With Maddie, it wasn’t the big talks that got her to open up—it was the small, quiet moments. We’d watch old movies together, wrapped up on the couch with popcorn, or I’d go into her room and just sit at the edge of her bed, sometimes lying down next to her in silence. Eventually, she’d start talking. It didn’t always happen right away, but I learned that she’d open up when she was ready by just being there and not pushing.
The hardest part was biting my tongue—staying present and listening without immediately offering “parent advice.” But once I removed that “parent hat” and just listened, she let her guard down.
How to Reach Your Teen When They Shut You Out
Every kid is different, but here are some things that might help when your teen doesn’t want to talk:
1. Be Present Without Expecting Anything: Sometimes, just being there—no questions, no pressure—gives them the space to open up independently. Sit with them, hang out, or do something they enjoy. It doesn’t have to be a big moment.
2. Reassure Them Without Pushing: Remind them that you're there for them unconditionally no matter what they’re going through.
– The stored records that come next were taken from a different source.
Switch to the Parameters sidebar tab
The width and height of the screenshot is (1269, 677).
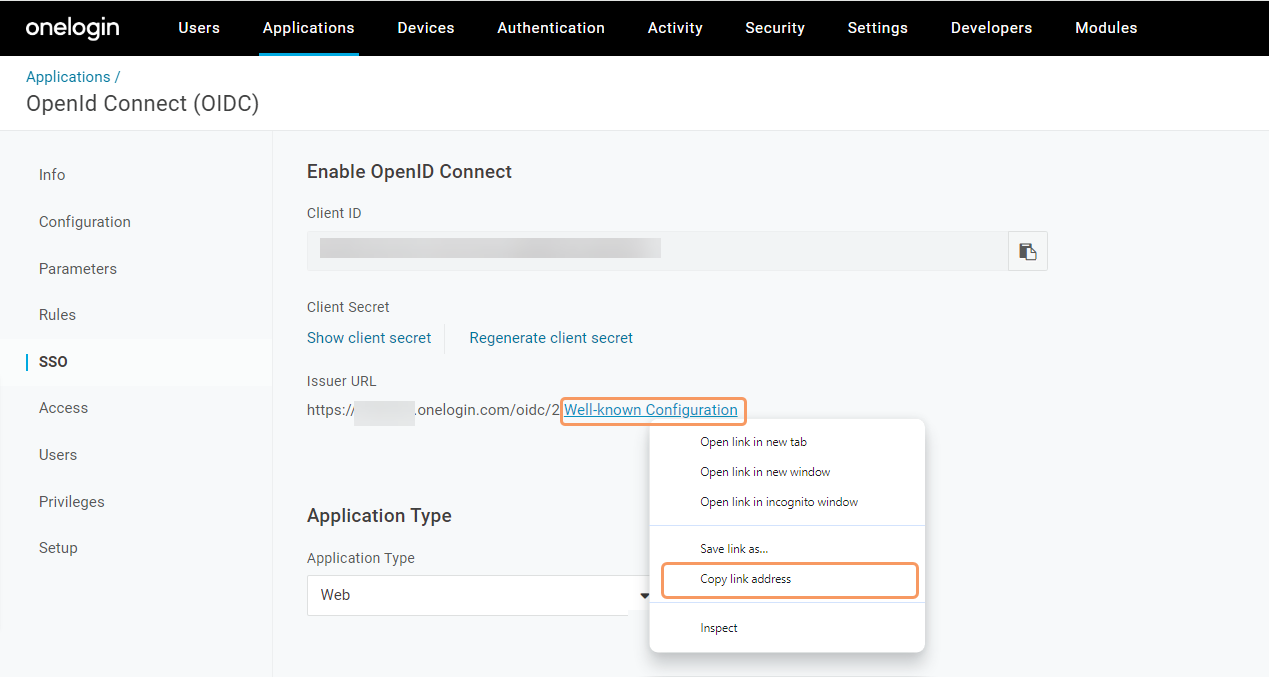(x=78, y=269)
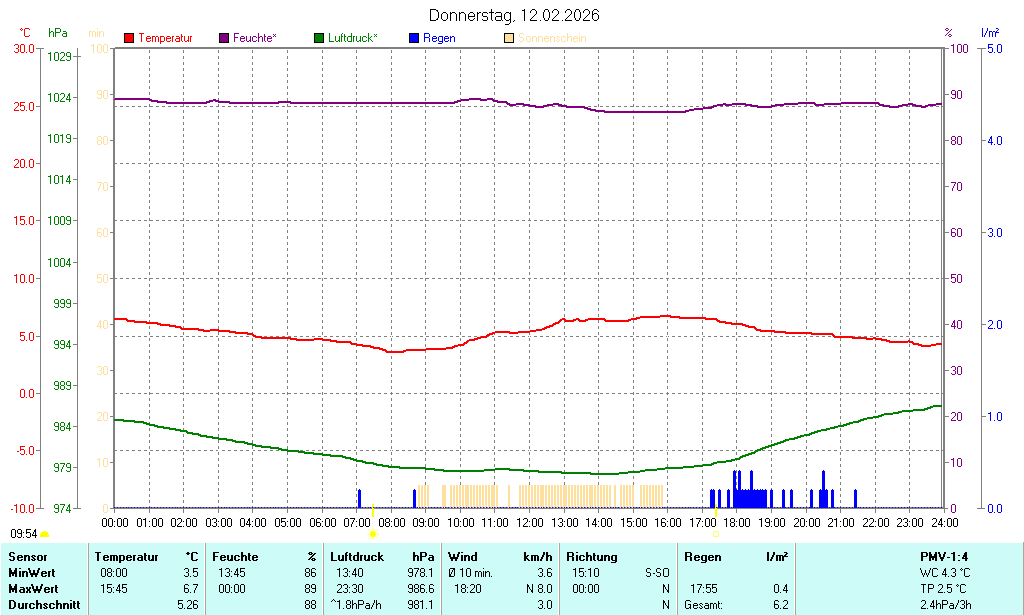Select the MaxWert row label

pos(33,589)
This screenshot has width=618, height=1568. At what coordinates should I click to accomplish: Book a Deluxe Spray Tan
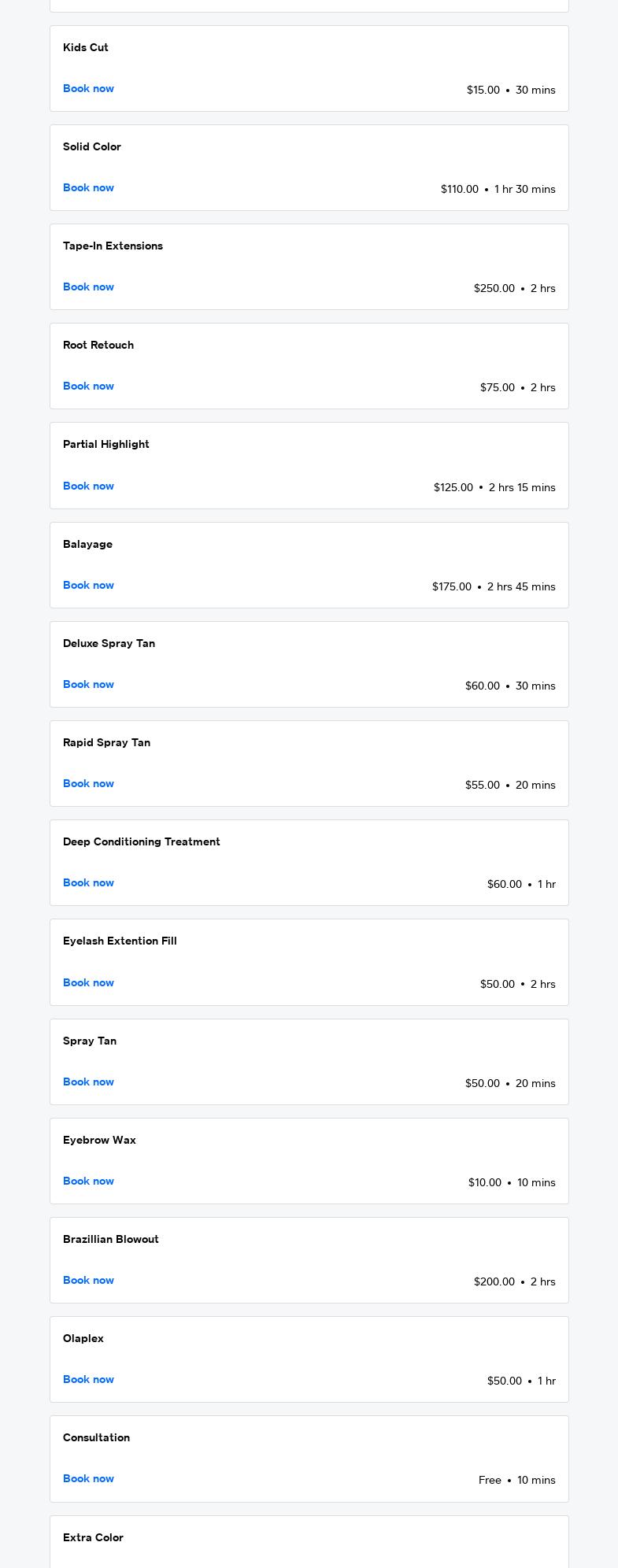[x=88, y=685]
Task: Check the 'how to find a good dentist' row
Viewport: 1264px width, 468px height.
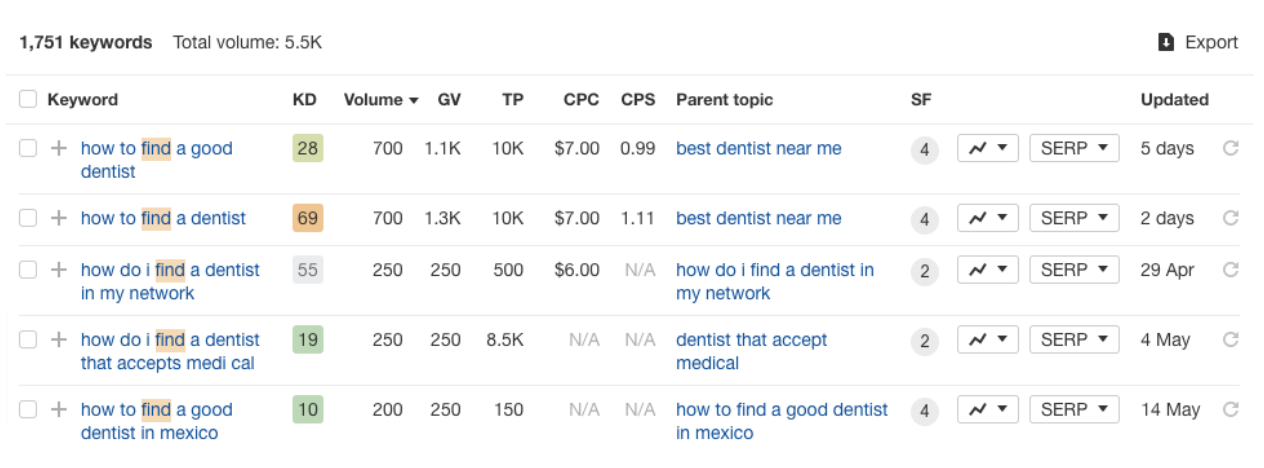Action: (28, 148)
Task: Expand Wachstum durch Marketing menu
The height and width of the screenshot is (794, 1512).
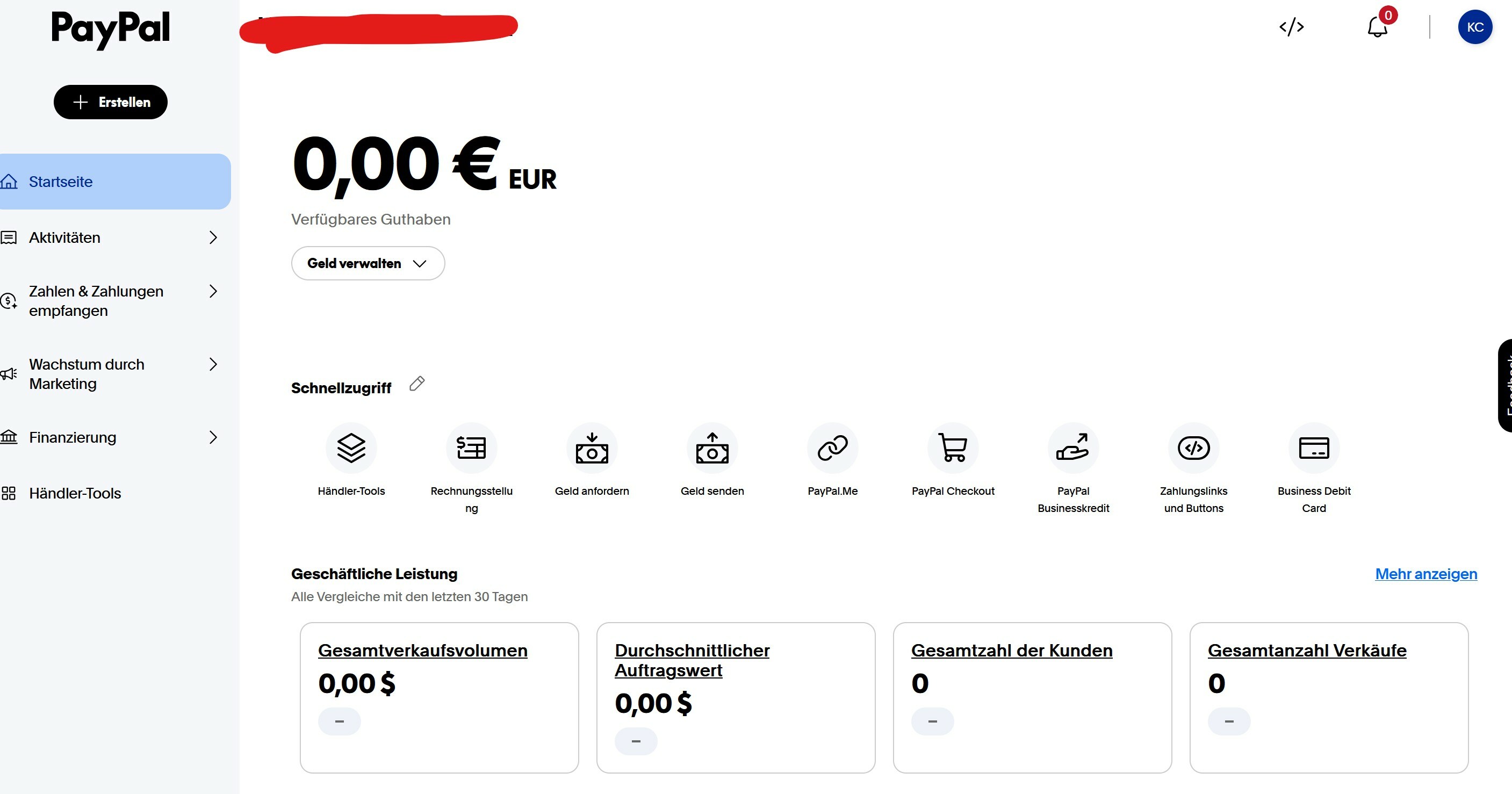Action: 109,374
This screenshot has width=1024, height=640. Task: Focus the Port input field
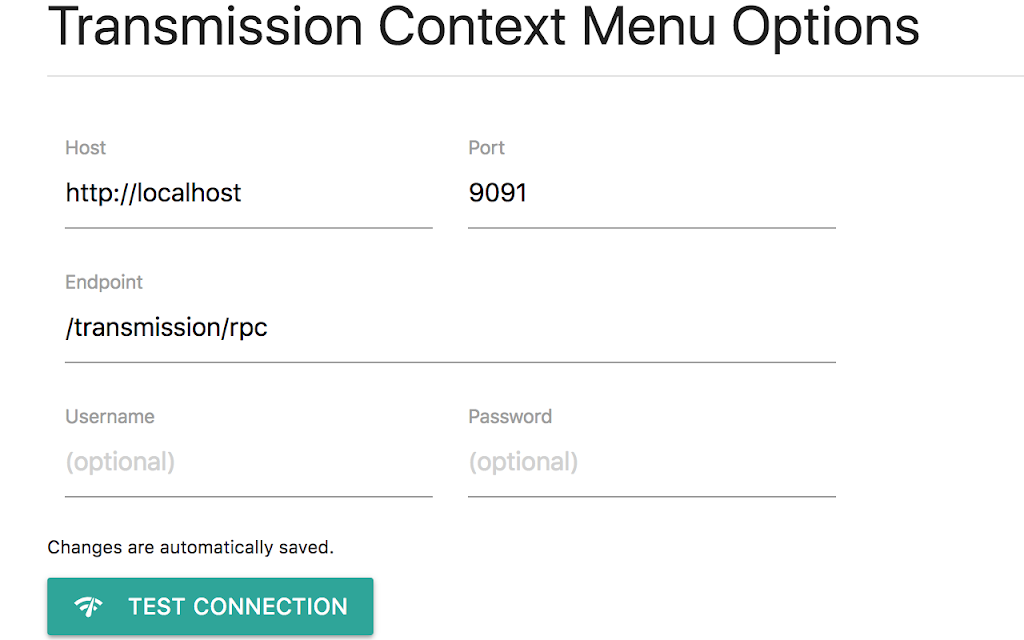point(652,193)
Say it and mean it: “I love you, and nothing you say or do is going to change that.” It might take a few times, but it helps them feel safe enough to open up.
3. Don’t Take Their Silence Personally: It’s tough not to feel rejected when your kid won’t talk, but their silence isn’t about you. They’re just trying to work through something in their own way. Give them space without taking it as a personal blow.
4. Create Casual Opportunities to Connect: Teens aren’t always going to sit down at the kitchen table and pour their hearts out. Sometimes, they feel more comfortable opening up in the car, out for a walk, or doing something fun together.
5. Let Them Lead the Conversation: When they start talking, listen. Don’t jump in with solutions or advice unless they ask for it. Sometimes, they need to know you’re there to hear them out without judgment or trying to “fix” everything.
Don’t Walk on Eggshells Around Your Kids
Over the years, I’ve spoken to many parents who fear upsetting their kids. They tiptoe around their teenagers, afraid of triggering an argument or an emotional meltdown. It’s like the balance of power has flipped, and the kid is calling all the shots.
I get it—we’ve all had those moments when it’s easier to give in to avoid the blow-up. We’ve all seen kids at the store having a meltdown because they couldn’t have a toy or candy (okay, it may have been many of us). It was easier to give her what she wanted to stop the chaos. But the more you give in, the more power you hand over to them—and once they hold all the cards, it’s tough to regain that balance.
Your kids need boundaries. They need you to be their parent, not their friend. You can’t be so afraid of upsetting them that you stop being someone they can lean on when things get tough. Giving them power out of fear doesn’t help them. It leaves them feeling lost, with no one to turn to when they need guidance.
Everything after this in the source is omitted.